§ TASK OBJECTIVE
Working from the entries below, tally each line that holds "accomplish". Give the tally and nothing else.

Saved entries:
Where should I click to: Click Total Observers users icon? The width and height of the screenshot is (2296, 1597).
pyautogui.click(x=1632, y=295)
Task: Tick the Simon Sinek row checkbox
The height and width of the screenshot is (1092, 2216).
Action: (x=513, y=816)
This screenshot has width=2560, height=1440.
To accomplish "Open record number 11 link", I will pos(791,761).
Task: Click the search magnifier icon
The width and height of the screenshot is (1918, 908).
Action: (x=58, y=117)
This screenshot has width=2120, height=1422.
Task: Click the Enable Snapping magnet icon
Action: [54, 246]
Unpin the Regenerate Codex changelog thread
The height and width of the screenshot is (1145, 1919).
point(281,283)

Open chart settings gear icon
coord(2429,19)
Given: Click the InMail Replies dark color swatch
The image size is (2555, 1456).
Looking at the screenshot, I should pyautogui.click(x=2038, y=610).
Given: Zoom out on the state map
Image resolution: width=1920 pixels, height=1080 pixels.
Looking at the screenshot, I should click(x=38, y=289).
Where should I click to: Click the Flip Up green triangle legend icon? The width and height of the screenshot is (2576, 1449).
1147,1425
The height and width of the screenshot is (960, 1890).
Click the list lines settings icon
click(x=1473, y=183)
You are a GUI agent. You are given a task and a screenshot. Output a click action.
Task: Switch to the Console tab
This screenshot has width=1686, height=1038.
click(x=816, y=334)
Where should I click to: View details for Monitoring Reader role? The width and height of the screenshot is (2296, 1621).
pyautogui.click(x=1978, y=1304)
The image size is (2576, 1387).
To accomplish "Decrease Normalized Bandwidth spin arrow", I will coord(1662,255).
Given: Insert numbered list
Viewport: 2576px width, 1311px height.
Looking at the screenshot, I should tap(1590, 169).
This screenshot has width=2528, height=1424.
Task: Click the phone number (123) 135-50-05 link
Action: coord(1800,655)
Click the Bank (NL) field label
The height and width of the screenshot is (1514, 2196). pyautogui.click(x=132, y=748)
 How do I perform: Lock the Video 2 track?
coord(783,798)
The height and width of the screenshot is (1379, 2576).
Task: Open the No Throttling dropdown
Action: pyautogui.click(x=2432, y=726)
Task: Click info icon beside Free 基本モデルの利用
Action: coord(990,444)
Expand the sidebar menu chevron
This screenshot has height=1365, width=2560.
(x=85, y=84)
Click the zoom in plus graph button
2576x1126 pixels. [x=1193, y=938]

§ SOLVED EXERCISE
2